SUPPLIED MATERIAL:
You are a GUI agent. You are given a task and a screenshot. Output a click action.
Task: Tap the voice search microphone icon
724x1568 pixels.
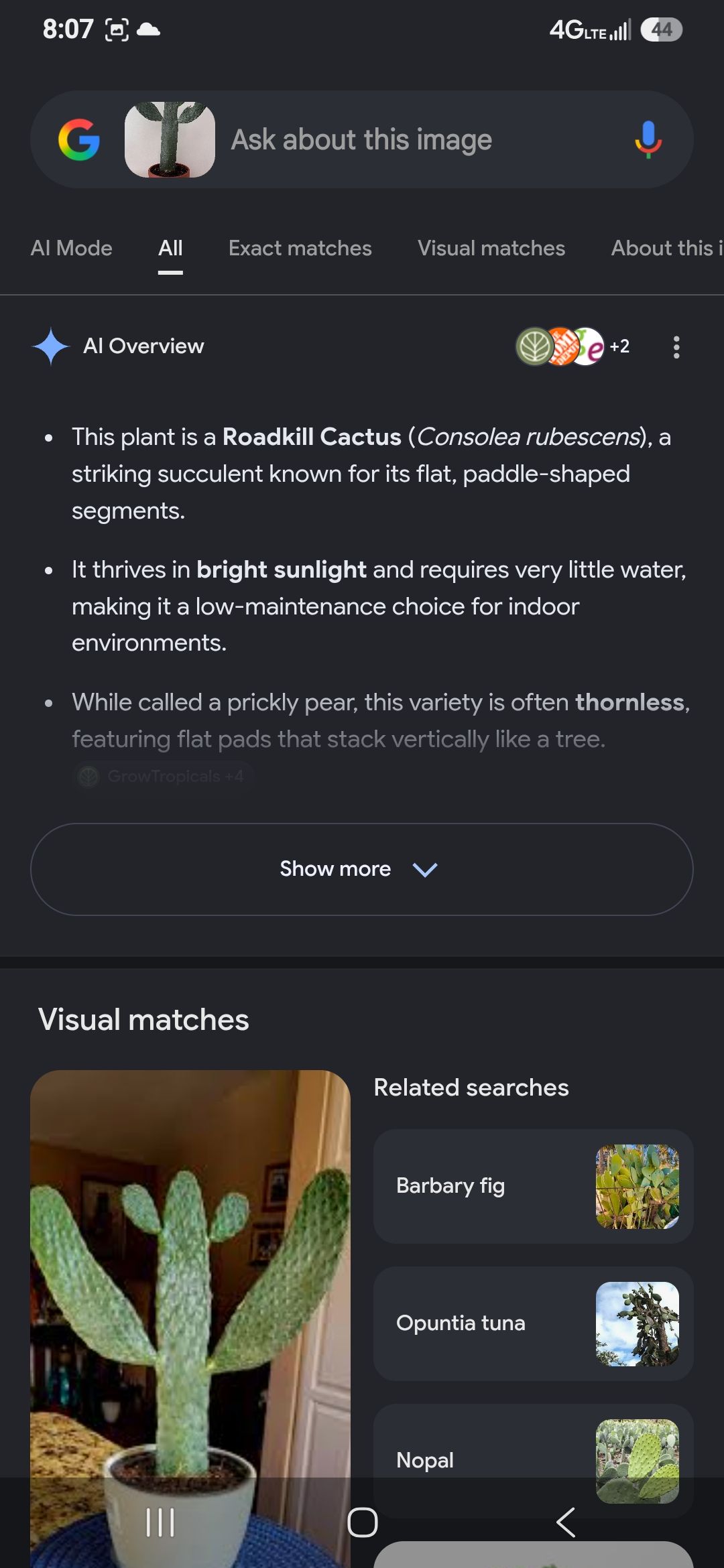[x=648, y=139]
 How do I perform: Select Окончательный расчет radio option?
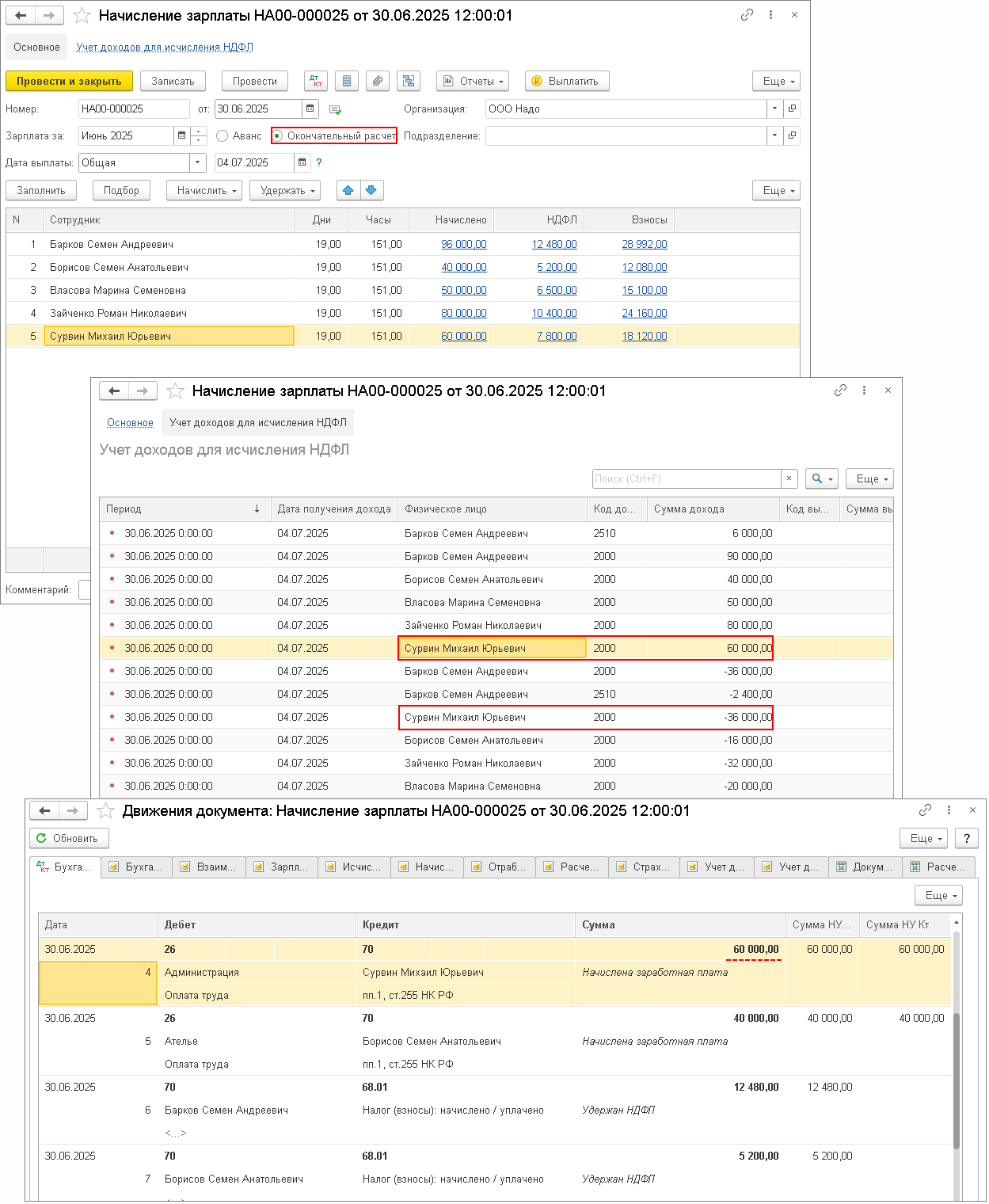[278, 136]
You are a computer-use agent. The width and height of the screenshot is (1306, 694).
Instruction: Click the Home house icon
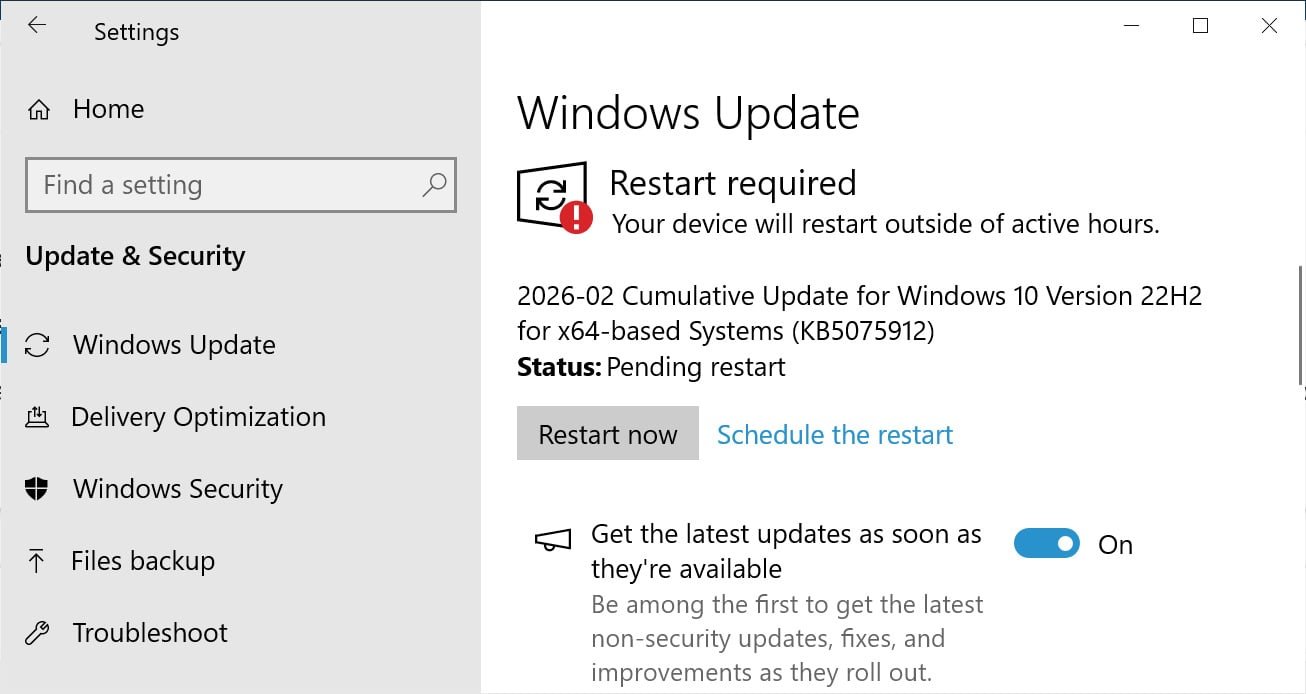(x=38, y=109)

WHAT NEEDS TO BE DONE: Rewrite the material above as a numbered list, one line per item, skipping blank lines and leaving out the pictures.

COMPLETE RESPONSE:
1. You are a GUI agent. You are given a task and a screenshot. Output a click action.
2. Task: Tap the voice search microphone icon
3. 724x1568 pixels.
4. [x=648, y=139]
5.  How do I perform: Select Окончательный расчет radio option?
6. [278, 136]
7. You are a computer-use agent. The width and height of the screenshot is (1306, 694).
8. Instruction: Click the Home house icon
9. (x=38, y=109)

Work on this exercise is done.